OPM seeks feedback on new internship program

Details of Pathways still under consideration, officials say.

The Office of Personnel Management is soliciting public feedback as it irons out the details of its new federal internship program, according to the agency's director.

In a panel discussion with federal officials, human capital experts and academic leaders on Monday, OPM Director John Berry said his agency is casting a wider net to create regulations for Pathways, which is an overhaul of the current process for bringing students and recent graduates into government service. OPM will use social media and focus groups with students, university communities and federal employees outside the Washington area to solicit feedback on proposed program rules, he said.

President Obama on Dec. 27, 2010, issued an executive order scrapping the controversial Federal Career Internship Program. The directive also established three pathways for young talent to enter the federal workplace. In a January memo to chief human capital officers, Berry outlined how agencies should convert FCIP participants to competitive service and laid out the steps for continuing use of current internship programs while regulations are being finalized.

"The executive order is the starting pistol, not the finish line," Berry said. "We want to get the regulations stood up as quickly as we can, but we want to do it right."

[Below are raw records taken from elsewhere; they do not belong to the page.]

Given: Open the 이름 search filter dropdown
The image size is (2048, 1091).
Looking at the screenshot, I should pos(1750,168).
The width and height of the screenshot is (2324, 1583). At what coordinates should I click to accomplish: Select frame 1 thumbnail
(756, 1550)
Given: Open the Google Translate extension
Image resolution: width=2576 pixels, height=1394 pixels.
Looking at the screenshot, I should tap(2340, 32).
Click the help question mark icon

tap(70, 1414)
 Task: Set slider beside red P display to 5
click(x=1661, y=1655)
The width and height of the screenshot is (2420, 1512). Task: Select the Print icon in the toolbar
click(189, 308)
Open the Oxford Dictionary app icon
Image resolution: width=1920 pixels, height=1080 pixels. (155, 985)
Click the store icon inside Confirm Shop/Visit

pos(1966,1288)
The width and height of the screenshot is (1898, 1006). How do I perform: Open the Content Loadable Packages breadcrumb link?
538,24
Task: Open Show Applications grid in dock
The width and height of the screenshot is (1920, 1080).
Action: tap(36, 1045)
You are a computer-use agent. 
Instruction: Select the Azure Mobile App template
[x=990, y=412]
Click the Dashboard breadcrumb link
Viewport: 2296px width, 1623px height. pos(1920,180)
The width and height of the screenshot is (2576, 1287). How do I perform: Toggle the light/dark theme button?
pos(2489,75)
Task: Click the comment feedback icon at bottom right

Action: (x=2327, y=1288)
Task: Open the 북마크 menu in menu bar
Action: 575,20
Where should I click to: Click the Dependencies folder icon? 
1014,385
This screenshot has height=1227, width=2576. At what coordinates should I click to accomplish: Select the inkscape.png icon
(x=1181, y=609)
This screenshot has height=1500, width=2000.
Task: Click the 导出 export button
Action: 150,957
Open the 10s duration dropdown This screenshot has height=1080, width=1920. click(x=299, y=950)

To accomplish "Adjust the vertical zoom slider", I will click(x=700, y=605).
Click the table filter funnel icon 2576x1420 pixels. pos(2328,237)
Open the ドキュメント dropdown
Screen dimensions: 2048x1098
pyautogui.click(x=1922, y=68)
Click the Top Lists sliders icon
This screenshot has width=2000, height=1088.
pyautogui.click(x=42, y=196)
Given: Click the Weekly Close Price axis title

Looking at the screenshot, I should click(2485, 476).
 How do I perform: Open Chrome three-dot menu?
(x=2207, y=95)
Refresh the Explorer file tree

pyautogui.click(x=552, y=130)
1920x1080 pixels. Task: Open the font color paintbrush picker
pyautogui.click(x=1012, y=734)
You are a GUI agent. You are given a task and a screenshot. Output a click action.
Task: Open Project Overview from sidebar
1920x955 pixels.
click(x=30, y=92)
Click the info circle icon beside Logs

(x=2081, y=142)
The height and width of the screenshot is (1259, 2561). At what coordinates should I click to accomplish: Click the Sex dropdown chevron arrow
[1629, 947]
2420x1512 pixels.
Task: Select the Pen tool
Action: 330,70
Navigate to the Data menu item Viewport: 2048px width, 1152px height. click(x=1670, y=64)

The details of Pathways still need to be ironed out, federal officials and participants agreed. For example, OPM is looking for ways to boost mentorship opportunities for Presidential Management Fellowship participants by pairing them with Senior Executive Service members. According to Berry, one way to slow retirement of federal workers is to create part-time opportunities for older employees willing to mentor young interns and fellows.

"You might want to sleep in, you may want to play a little more golf, but you've still got a lot of brain power and you'd still like to contribute," Berry said. "Let's let them work part-time without scoring it in such a way that it hurts their retirement. Make it as part of their requirement while they're in that program that they must serve as a mentor to a newbie in one of these Pathways programs."

Panelists also highlighted the need for a streamlined process for getting young talent into government, metrics to measure agency progress and targeted hiring to reach candidates qualified to fill specified positions.

"We're going to have to do some things with hiring reform, but we have to create something like FCIP to target in on the talent pools that really meet [agency] needs," said Paul Posner, director of the public administration program at George Mason University. "We lost a lot here. . . . We're going to have to step up efforts if we're going to get back to where we were on FCIP."

A strong commitment from OPM and the Office of Management and Budget to develop and reinforce performance goals, along with pressure from Congress and other sources, such as the university community, will protect new regulations from being shelved, panelists said. That's also important because the current budget climate presents a disincentive for investing in human capital initiatives, as well as a challenge for recruiting and compensating candidates to meet particular agency needs, they noted.

"There's a recognition that we need to have different kinds of [compensation] systems for where the market is," Posner said. "It produces a nightmare for OPM for consistency. . . . It is an asset, in some ways, not a cost, but how do you implement that in a way that has analytic integrity? It's always a challenge in the budget process."